[EXERCISE]: Below are the records. List every line holding the word "will".
ENTRIES SUPPLIED START
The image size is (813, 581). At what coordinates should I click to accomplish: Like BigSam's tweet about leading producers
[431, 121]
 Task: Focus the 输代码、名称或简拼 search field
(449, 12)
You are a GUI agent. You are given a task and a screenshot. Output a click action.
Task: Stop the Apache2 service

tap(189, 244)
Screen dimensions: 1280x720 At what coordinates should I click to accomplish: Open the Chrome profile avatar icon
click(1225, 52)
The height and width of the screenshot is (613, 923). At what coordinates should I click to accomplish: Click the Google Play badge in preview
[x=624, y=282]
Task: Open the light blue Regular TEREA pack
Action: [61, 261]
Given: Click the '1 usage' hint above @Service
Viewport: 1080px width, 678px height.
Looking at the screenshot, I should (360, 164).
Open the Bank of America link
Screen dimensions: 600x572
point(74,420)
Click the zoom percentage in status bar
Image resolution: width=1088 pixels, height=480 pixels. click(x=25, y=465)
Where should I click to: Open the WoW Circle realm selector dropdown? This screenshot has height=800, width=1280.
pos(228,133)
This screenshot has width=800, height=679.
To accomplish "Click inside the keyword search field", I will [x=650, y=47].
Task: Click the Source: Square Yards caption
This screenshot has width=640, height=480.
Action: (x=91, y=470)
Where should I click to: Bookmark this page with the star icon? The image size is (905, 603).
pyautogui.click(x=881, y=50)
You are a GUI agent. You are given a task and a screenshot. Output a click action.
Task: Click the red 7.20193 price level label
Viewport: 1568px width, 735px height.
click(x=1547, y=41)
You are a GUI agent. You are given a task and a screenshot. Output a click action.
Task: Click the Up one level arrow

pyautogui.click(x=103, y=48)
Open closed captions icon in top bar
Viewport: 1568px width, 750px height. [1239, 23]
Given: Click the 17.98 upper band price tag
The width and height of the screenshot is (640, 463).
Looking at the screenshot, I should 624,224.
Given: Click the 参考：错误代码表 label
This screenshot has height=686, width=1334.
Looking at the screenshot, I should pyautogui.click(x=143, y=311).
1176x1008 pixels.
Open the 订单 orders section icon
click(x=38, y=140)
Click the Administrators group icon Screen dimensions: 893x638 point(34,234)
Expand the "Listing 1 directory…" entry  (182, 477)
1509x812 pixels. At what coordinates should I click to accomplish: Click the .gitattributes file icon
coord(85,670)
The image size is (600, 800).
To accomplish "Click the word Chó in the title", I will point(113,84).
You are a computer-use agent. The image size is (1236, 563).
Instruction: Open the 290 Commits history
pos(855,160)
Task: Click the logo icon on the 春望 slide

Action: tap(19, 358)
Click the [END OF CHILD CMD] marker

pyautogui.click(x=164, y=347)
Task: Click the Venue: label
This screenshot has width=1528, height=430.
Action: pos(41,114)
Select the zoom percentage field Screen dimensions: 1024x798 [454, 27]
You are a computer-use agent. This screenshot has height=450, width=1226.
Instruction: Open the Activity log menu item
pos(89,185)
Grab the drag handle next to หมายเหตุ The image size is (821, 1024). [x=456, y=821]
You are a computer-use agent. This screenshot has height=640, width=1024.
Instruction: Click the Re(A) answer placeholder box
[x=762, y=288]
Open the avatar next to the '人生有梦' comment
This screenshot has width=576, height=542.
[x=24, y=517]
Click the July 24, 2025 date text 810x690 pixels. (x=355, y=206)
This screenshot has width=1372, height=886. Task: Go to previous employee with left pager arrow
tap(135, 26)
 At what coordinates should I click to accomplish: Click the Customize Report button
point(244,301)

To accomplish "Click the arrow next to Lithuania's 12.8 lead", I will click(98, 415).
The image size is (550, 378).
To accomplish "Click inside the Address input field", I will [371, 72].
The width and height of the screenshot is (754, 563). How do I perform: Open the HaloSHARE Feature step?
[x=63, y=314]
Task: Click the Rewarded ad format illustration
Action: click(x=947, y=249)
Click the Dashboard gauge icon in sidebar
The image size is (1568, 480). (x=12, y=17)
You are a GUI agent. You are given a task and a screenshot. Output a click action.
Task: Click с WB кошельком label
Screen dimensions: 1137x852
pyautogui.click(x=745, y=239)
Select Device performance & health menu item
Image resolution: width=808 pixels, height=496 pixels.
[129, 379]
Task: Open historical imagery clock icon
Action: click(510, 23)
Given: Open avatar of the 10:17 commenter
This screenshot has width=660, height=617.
ENTRIES SUPPLIED END
[ANSWER TO THIS TASK]:
To accomplish "Click inside the keyword search field", I will [x=650, y=47].
To accomplish "Click the word Chó in the title", I will point(113,84).
To accomplish "Click the arrow next to Lithuania's 12.8 lead", I will click(98, 415).
To accomplish "Click inside the Address input field", I will [371, 72].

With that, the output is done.